O advogado-geral da União, Jorge Messias, anunciou nesta quinta-feira (6) que pretende ingressar com uma ação civil pública contra o Discord, pedindo a responsabilização da plataforma e sua retirada do ar no Brasil. A declaração foi feita durante a cerimônia de sanção da lei que endurece as penas para crimes de violência sexual contra crianças e adolescentes, no Palácio do Planalto.
Segundo Messias, a medida foi motivada pelas investigações da Operação Lívia, deflagrada na última terça-feira (4), que apura a atuação de redes criminosas que utilizavam plataformas digitais para promover violência contra mulheres e meninas. O ministro informou que solicitou ao Ministério da Justiça informações detalhadas sobre a operação para embasar a ação judicial.
De acordo com o advogado-geral da União, o Discord não teria demonstrado compromisso com a legislação brasileira, especialmente com as normas voltadas à proteção de crianças e adolescentes.
Durante o evento, a primeira-dama Rosângela da Silva, a Janja, também defendeu o banimento da plataforma.
— A gente precisa atuar junto com o Judiciário para tirar essa rede horrorosa do ar — afirmou.
Na terça-feira, o governo federal notificou o Discord e o Telegram por suposto descumprimento das regras previstas no Estatuto da Criança e do Adolescente (ECA) Digital e nos decretos que ampliaram as responsabilidades das plataformas digitais, em vigor desde o início de julho.
Segundo o Ministério da Justiça, as empresas foram notificadas após as operações Lívia e Rede Interrompida, que investigam crimes praticados em ambientes digitais. A pasta determinou a suspensão das contas de cinco adolescentes e de um adulto investigados, além da remoção de servidores utilizados para transmissões ao vivo que incentivavam violência contra meninas.

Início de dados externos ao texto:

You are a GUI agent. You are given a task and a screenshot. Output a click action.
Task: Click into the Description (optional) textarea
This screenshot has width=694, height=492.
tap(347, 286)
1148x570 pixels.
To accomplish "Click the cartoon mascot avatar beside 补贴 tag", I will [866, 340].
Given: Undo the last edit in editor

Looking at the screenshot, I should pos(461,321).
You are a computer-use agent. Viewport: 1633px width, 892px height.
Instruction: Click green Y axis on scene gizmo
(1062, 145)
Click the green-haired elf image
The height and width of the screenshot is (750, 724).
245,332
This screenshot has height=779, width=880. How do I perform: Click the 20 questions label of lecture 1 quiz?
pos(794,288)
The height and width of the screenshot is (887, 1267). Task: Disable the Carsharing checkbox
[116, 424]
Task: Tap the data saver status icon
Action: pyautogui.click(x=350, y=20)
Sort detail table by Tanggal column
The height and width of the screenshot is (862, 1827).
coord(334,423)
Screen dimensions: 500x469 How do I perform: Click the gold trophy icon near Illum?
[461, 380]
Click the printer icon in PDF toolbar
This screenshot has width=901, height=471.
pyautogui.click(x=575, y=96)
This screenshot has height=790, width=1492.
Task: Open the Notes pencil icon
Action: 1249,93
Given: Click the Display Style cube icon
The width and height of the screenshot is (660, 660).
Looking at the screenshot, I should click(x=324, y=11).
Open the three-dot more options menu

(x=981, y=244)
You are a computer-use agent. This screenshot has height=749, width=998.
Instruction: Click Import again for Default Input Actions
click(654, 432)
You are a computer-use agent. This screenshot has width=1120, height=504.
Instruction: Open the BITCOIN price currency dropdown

O governo acusa o Discord de não cumprir as exigências de verificação etária previstas no ECA Digital. Conforme as investigações, um dos adolescentes investigados conseguiu criar uma conta informando ter 148 anos, o que, segundo o Ministério da Justiça, evidencia falhas no sistema de controle da plataforma.
O Executivo também sustenta que o Discord deveria ter interrompido transmissões com conteúdo criminoso e comunicado imediatamente as autoridades. De acordo com o governo, uma transmissão relacionada ao caso de uma adolescente de 13 anos permaneceu no ar por cerca de 50 minutos antes de ser encerrada.
Já o Telegram é acusado de não impedir a circulação de conteúdos ilícitos em grupos públicos. Com as mudanças promovidas pelo decreto que regulamentou o Marco Civil da Internet, esses grupos passaram a estar sujeitos às mesmas obrigações aplicadas às redes sociais.
Além das notificações, o Ministério da Justiça encaminhou os casos à Autoridade Nacional de Proteção de Dados (ANPD), que irá apurar possíveis falhas sistêmicas das plataformas. Entre as sanções previstas estão multas de até R$ 50 milhões, suspensão temporária das atividades e, em último caso, o banimento das plataformas no Brasil.